| Exercise |
The expected response is the entire set of entries, copied exactly.

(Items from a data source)
+--
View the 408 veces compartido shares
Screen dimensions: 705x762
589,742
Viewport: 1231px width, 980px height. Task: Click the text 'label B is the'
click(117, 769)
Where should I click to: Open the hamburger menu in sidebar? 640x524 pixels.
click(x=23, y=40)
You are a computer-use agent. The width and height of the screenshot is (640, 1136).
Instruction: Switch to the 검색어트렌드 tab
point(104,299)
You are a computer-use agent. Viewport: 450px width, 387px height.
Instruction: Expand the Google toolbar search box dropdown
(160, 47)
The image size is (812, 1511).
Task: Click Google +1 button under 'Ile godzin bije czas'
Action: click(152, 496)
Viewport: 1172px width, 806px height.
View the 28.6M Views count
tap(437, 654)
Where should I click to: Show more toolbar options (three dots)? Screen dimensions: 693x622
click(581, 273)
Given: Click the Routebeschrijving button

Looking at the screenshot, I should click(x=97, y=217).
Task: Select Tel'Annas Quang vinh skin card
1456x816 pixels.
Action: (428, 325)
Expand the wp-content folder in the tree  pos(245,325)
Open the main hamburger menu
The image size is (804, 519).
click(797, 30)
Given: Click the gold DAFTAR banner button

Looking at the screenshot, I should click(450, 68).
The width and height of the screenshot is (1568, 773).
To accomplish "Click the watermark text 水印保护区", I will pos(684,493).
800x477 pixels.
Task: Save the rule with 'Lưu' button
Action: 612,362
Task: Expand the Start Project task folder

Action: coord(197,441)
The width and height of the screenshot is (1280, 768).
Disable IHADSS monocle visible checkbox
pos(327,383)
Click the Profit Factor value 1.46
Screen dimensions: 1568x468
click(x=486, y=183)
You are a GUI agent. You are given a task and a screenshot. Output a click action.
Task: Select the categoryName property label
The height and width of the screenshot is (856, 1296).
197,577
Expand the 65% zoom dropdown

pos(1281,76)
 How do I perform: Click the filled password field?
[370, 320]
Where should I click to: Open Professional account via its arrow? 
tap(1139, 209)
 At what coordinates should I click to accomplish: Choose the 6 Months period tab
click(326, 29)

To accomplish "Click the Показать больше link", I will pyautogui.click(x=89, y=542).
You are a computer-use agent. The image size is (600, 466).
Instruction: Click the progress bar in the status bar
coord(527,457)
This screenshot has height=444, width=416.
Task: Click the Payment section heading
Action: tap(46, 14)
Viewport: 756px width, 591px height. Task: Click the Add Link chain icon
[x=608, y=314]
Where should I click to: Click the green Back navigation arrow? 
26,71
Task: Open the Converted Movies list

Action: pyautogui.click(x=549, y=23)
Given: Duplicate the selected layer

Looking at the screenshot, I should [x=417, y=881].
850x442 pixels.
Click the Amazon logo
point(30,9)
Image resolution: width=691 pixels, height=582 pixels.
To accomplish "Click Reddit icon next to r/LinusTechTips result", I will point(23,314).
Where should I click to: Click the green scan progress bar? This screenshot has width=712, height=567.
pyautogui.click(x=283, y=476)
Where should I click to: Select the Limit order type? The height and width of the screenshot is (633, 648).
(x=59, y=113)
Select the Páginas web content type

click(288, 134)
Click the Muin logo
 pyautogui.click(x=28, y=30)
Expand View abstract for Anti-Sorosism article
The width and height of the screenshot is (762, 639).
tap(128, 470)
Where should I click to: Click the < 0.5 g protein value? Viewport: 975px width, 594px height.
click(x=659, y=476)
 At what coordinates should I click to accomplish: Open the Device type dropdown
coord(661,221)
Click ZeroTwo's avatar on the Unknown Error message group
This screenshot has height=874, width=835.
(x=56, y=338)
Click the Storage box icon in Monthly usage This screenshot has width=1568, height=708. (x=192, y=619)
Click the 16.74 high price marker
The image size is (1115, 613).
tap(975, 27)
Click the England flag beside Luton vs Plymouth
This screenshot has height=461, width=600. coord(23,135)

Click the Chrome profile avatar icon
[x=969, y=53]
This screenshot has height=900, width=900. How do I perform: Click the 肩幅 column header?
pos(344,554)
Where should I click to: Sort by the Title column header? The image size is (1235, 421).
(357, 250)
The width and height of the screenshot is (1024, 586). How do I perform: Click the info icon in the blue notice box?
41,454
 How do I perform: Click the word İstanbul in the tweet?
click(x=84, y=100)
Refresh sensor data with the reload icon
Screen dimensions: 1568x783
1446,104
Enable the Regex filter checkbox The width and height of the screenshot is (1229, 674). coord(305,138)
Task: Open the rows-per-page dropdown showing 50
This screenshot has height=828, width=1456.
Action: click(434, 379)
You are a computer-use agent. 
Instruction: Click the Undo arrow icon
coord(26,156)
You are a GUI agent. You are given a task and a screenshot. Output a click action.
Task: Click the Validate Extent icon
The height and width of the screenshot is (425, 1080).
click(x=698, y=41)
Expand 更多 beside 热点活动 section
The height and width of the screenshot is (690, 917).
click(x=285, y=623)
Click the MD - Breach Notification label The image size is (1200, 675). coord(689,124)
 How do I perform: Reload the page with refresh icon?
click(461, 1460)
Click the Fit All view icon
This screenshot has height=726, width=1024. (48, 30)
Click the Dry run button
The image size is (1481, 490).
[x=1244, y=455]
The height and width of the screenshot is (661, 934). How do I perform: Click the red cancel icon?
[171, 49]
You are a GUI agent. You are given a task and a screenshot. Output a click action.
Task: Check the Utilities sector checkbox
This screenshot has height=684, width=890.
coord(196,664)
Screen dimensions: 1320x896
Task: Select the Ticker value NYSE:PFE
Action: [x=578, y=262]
+--
| Solution to the problem |
View the 408 veces compartido shares
Screen dimensions: 705x762
589,742
Viewport: 1231px width, 980px height. Task: Click the text 'label B is the'
click(117, 769)
Where should I click to: Open the hamburger menu in sidebar? 640x524 pixels.
click(x=23, y=40)
You are a computer-use agent. The width and height of the screenshot is (640, 1136).
Instruction: Switch to the 검색어트렌드 tab
point(104,299)
You are a computer-use agent. Viewport: 450px width, 387px height.
Instruction: Expand the Google toolbar search box dropdown
(160, 47)
The image size is (812, 1511).
Task: Click Google +1 button under 'Ile godzin bije czas'
Action: click(152, 496)
Viewport: 1172px width, 806px height.
View the 28.6M Views count
tap(437, 654)
Where should I click to: Show more toolbar options (three dots)? Screen dimensions: 693x622
click(581, 273)
Given: Click the Routebeschrijving button

Looking at the screenshot, I should click(x=97, y=217).
Task: Select Tel'Annas Quang vinh skin card
1456x816 pixels.
Action: (428, 325)
Expand the wp-content folder in the tree  pos(245,325)
Open the main hamburger menu
The image size is (804, 519).
click(797, 30)
Given: Click the gold DAFTAR banner button

Looking at the screenshot, I should click(450, 68).
The width and height of the screenshot is (1568, 773).
To accomplish "Click the watermark text 水印保护区", I will pos(684,493).
800x477 pixels.
Task: Save the rule with 'Lưu' button
Action: 612,362
Task: Expand the Start Project task folder

Action: coord(197,441)
The width and height of the screenshot is (1280, 768).
Disable IHADSS monocle visible checkbox
pos(327,383)
Click the Profit Factor value 1.46
Screen dimensions: 1568x468
click(x=486, y=183)
You are a GUI agent. You are given a task and a screenshot. Output a click action.
Task: Select the categoryName property label
The height and width of the screenshot is (856, 1296).
197,577
Expand the 65% zoom dropdown

pos(1281,76)
 How do I perform: Click the filled password field?
[370, 320]
Where should I click to: Open Professional account via its arrow? 
tap(1139, 209)
 At what coordinates should I click to accomplish: Choose the 6 Months period tab
click(326, 29)

To accomplish "Click the Показать больше link", I will pyautogui.click(x=89, y=542).
You are a computer-use agent. The image size is (600, 466).
Instruction: Click the progress bar in the status bar
coord(527,457)
This screenshot has height=444, width=416.
Task: Click the Payment section heading
Action: tap(46, 14)
Viewport: 756px width, 591px height. Task: Click the Add Link chain icon
[x=608, y=314]
Where should I click to: Click the green Back navigation arrow? 
26,71
Task: Open the Converted Movies list

Action: pyautogui.click(x=549, y=23)
Given: Duplicate the selected layer

Looking at the screenshot, I should [x=417, y=881].
850x442 pixels.
Click the Amazon logo
point(30,9)
Image resolution: width=691 pixels, height=582 pixels.
To accomplish "Click Reddit icon next to r/LinusTechTips result", I will point(23,314).
Where should I click to: Click the green scan progress bar? This screenshot has width=712, height=567.
pyautogui.click(x=283, y=476)
Where should I click to: Select the Limit order type? The height and width of the screenshot is (633, 648).
(x=59, y=113)
Select the Páginas web content type

click(288, 134)
Click the Muin logo
 pyautogui.click(x=28, y=30)
Expand View abstract for Anti-Sorosism article
The width and height of the screenshot is (762, 639).
tap(128, 470)
Where should I click to: Click the < 0.5 g protein value? Viewport: 975px width, 594px height.
click(x=659, y=476)
 At what coordinates should I click to accomplish: Open the Device type dropdown
coord(661,221)
Click ZeroTwo's avatar on the Unknown Error message group
This screenshot has height=874, width=835.
(x=56, y=338)
Click the Storage box icon in Monthly usage This screenshot has width=1568, height=708. (x=192, y=619)
Click the 16.74 high price marker
The image size is (1115, 613).
tap(975, 27)
Click the England flag beside Luton vs Plymouth
This screenshot has height=461, width=600. coord(23,135)

Click the Chrome profile avatar icon
[x=969, y=53]
This screenshot has height=900, width=900. How do I perform: Click the 肩幅 column header?
pos(344,554)
Where should I click to: Sort by the Title column header? The image size is (1235, 421).
(357, 250)
The width and height of the screenshot is (1024, 586). How do I perform: Click the info icon in the blue notice box?
41,454
 How do I perform: Click the word İstanbul in the tweet?
click(x=84, y=100)
Refresh sensor data with the reload icon
Screen dimensions: 1568x783
1446,104
Enable the Regex filter checkbox The width and height of the screenshot is (1229, 674). coord(305,138)
Task: Open the rows-per-page dropdown showing 50
This screenshot has height=828, width=1456.
Action: click(434, 379)
You are a computer-use agent. 
Instruction: Click the Undo arrow icon
coord(26,156)
You are a GUI agent. You are given a task and a screenshot. Output a click action.
Task: Click the Validate Extent icon
The height and width of the screenshot is (425, 1080).
click(x=698, y=41)
Expand 更多 beside 热点活动 section
The height and width of the screenshot is (690, 917).
click(x=285, y=623)
Click the MD - Breach Notification label The image size is (1200, 675). coord(689,124)
 How do I perform: Reload the page with refresh icon?
click(461, 1460)
Click the Fit All view icon
This screenshot has height=726, width=1024. (48, 30)
Click the Dry run button
The image size is (1481, 490).
[x=1244, y=455]
The height and width of the screenshot is (661, 934). How do I perform: Click the red cancel icon?
[171, 49]
You are a GUI agent. You are given a task and a screenshot. Output a click action.
Task: Check the Utilities sector checkbox
This screenshot has height=684, width=890.
coord(196,664)
Screen dimensions: 1320x896
Task: Select the Ticker value NYSE:PFE
Action: [x=578, y=262]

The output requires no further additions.